Pochi giorni fa, alla Collezione Maramotti, sono state rese note le sei finaliste della settima edizione del Max Mara Art Prize for Women: Helen Cammock (n. 1970), Céline Condorelli (n. 1974), Eloise Hawser (n. 1985), Athena Papadopoulos (n. 1988), Lis Rhodes (n. 1942) e Mandy El-Sayegh  (n. 1985).  Il Max Mara Art Prize for Women è stato istituito da Whitechapel Gallery in collaborazione con Max Mara nel 2005. Persegue l’obiettivo di promuovere e sostenere artiste che lavorano nel Regno Unito, consentendo loro di sviluppare le proprie potenzialità.
Le finaliste 2017 -2019, artiste che lavorano con svariati media, sono state selezionate da una giuria presieduta da Iwona Blazwick OBE, Direttrice della Whitechapel Gallery, e composta da Vanessa Carlos, gallerista di Carlos/Ishikawa, Londra; Laure Prouvost, artista e vincitrice della quarta edizione del Premio; Marcelle Joseph, collezionista; e Rachel Spence, critica d’arte.
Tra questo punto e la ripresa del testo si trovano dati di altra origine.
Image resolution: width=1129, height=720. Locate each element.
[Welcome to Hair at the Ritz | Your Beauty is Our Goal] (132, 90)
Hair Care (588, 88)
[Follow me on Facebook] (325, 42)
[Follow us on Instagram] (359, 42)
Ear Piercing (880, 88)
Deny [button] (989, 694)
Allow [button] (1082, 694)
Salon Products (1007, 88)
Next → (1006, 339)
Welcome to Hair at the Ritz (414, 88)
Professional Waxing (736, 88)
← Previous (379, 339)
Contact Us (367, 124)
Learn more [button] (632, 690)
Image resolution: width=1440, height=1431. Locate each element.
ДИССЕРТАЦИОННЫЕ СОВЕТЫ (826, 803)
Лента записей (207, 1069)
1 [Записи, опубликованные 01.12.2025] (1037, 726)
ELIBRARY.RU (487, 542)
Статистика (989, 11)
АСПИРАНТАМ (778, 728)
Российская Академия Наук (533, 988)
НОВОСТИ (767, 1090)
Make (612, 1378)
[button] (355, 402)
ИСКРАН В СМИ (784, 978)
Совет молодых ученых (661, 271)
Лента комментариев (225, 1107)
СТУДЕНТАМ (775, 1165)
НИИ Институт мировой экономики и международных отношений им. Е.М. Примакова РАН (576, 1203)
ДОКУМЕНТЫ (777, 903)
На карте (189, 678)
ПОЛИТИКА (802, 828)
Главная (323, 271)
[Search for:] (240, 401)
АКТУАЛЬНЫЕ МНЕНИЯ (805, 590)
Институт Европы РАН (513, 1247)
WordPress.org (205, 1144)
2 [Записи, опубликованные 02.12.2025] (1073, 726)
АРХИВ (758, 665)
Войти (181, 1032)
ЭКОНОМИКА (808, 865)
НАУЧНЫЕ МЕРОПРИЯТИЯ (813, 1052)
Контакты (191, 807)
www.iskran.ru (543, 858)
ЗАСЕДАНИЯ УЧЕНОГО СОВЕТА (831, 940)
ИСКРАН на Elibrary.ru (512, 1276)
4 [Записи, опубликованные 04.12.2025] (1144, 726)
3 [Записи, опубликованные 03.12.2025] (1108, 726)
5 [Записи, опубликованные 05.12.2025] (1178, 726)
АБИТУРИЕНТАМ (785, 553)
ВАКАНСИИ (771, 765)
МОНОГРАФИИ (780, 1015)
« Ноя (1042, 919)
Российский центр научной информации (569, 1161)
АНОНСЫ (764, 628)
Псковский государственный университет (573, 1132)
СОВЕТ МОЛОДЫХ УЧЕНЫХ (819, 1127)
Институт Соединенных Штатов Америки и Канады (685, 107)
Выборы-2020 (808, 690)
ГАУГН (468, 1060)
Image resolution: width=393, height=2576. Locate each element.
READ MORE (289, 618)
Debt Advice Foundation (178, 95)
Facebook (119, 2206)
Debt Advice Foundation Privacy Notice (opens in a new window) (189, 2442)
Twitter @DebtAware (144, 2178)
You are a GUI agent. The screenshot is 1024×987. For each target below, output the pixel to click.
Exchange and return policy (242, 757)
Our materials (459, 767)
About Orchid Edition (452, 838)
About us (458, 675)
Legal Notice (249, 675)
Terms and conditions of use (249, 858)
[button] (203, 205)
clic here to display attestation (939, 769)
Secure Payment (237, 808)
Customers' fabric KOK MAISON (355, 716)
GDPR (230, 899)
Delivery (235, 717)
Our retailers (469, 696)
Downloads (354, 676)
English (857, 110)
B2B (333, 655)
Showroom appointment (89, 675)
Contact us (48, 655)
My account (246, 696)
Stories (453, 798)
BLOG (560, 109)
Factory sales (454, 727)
Emma Hart, la vincitrice della sesta edizione del Max Mara Art Prize for Women, ha inaugurato alla Collezione Maramotti il progetto Mamma Mia!, presentato alla Whitechapel Gallery la scorsa estate. Londinese, classe 1974, attraverso la residenza artistica conseguita dopo la vittoria del premio, l’artista ha avuto la possibilità di studiare le tecniche rinascimentali della maiolica a Faenza e a Todi, frequentando laboratori artigianali.
Il suo soggiorno italiano le ha anche permesso di compiere un’esperienza privilegiata, come osservatrice, in una clinica di terapia familiare a Milano, specializzata in quello che è chiamato l’approccio Milan System che utilizza metodi fisici e non verbali per scoprire e interrompere i pattern comportamentali problematici fra i membri di una famiglia. Queste due esperienze sono state basilari per la realizzazione della mostra “Mamma Mia!” alla Collezione Maramotti, a Reggio Emilia, dal 15 Ottobre al 18 Febbraio 2018 (la mostra era stata precedentemente ospitata alla White Chapel a Londra e sarà ad Edimburgo durante la primavera 2018).

Domitilla Argentieri Federzoni ha posto alcune domande a Emma Hart —

ATP: So che nei primi anni della tua carriera hai iniziato studiando fotografia…

Emma Hart: Sì, esattamente…

ATP: E ora invece stai lavorando con la ceramica. Credi che ci sia qualche connessione fra questi due media?

EH: Credo che la fotografia e la ceramica siano in effetti molto simili. Quando ho studiato fotografia era prima dell’era digitale: facevi una foto per poi farla passare attraverso un processo lungo e difficile e pregavi do ottenere un buon risultato.

ATP: Sono due tecniche che in qualche maniera hanno a che fare con una dimensione materica.

EH: Entrambe, in qualche modo, hanno a che fare con un’impronta del corpo. Quindi per me sono molto simili. Modellare la creta è un gesto connesso alla mia presenza.

ATP: Qual è la connessione col design? Questi oggetti sono opere d’arte ma anche lampade…

EH: Sì, certamente. Quello che non avevo previsto arrivando in Italia era di progettare pattern e questo è accaduto dopo aver visto il design e i pattern delle maioliche che mi hanno molto influenzata.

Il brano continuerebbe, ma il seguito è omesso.